DJ Spooky doesn't have a lot of fans on the Tree, but I didn't feel like being dyspeptic (again). I kind of want to like him, but he's such a pedant. Rereading what I wrote about him a few years back (scroll down), damned if that "architecture is frozen music" line isn't in there.

- tom moody 4-01-2004 7:50 pm


I had wanted to like him too.
He says a lot, I just wish he would slow it down and stop trying so hard to impress. I am sure the line was in there, but that is the problem I think, too many lines are in there. He is like a dictionary of quotations minus the linking thread, at least he was last night...
- selma 4-01-2004 8:19 pm [add a comment]


oh and tom I learned the inventor of musak was a retired army general named George Owen Squier.
- selma 4-01-2004 8:54 pm [add a comment]

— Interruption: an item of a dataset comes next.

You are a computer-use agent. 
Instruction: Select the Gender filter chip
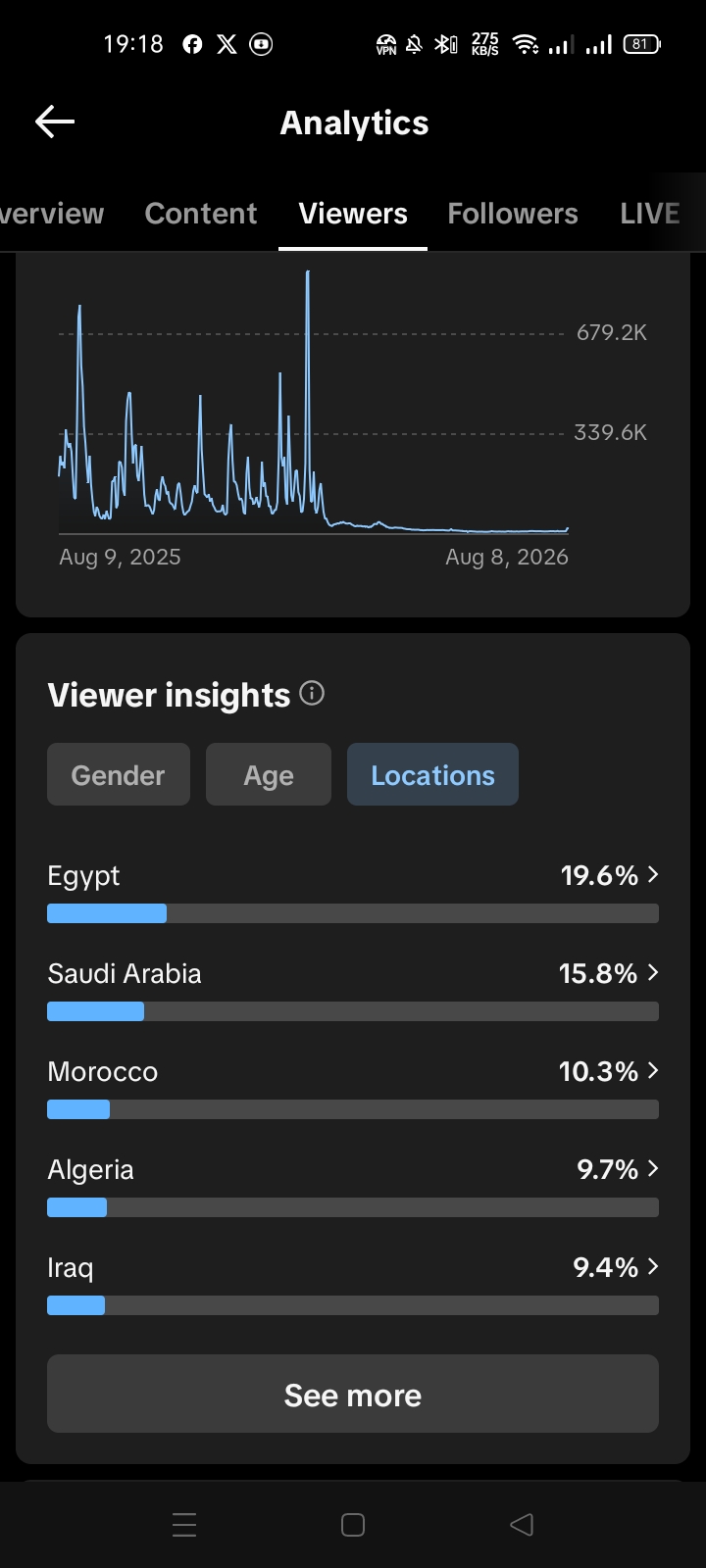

I think he used that one too.
- tom moody 4-01-2004 8:56 pm [add a comment]


Yeah, Spooky has always struck me as a poseur, but it’s always good to check things out for oneself, though most of us get to a place where we don’t have the time and energy to devote to anything but our own passions, leading us to miss good stuff along with the bad.
As far as blather goes, I guess it’s always part of the game, but some artists have more need than others. Two voices can cite the same sources and spout the same buzzwords, and one may be profound while the other is just full of it. The only way to know the difference is to actually study the sources for yourself, but artists are often too busy with art to do that in depth. As an impressionable youngster it was important for me to realize that for all the verbiage being slung around, very few critics, and fewer artists, actually proceeded from a consistent, programmatic application of a specific philosophical or critical methodology. More often the words came afterwards, as a means of justifying a gut-level recognition of what it was one liked. There’s a difference between following the zeitgeist and following instructions. It’s ironic that today someone like Spooky seems desperate for intellectual validation, while the art establishment seizes on him as a representative of the “authentic” vitality of popular culture, a validity they are equally hungry for.
In the 70s, continental theory was just beginning to take over academia; many of the important texts hadn’t even been translated. A generation later, students are awash in the stuff, and often without much guidance or sense of history. I would point them to the nuts and bolts of formalism and structuralism first of all; a lot of the problems come with post-structuralism, which is more of a critique than a platform. In an anti-intellectual age this has led to the even more vulgar realm of identity politics. I hate being in the position of agreeing with many of the points made by practitioners of these trends, but having to watch them throw the baby of Western culture out with the bathwater of human fallibility. Voices like Spooky’s also smack of intellectual bullying; a pretense at knowing everything. But as suggested elsewhere, it’s been a while since anyone could do that.

- alex 4-01-2004 10:01 pm [add a comment]


Paul D. Miller and MIT Press.
And, I hear he is now being represented by Paula Cooper Gallery and has his first show coming up!
- selma 4-15-2004 8:27 pm [add a comment]


Home of Minimalist Relics...and DJ Spooky.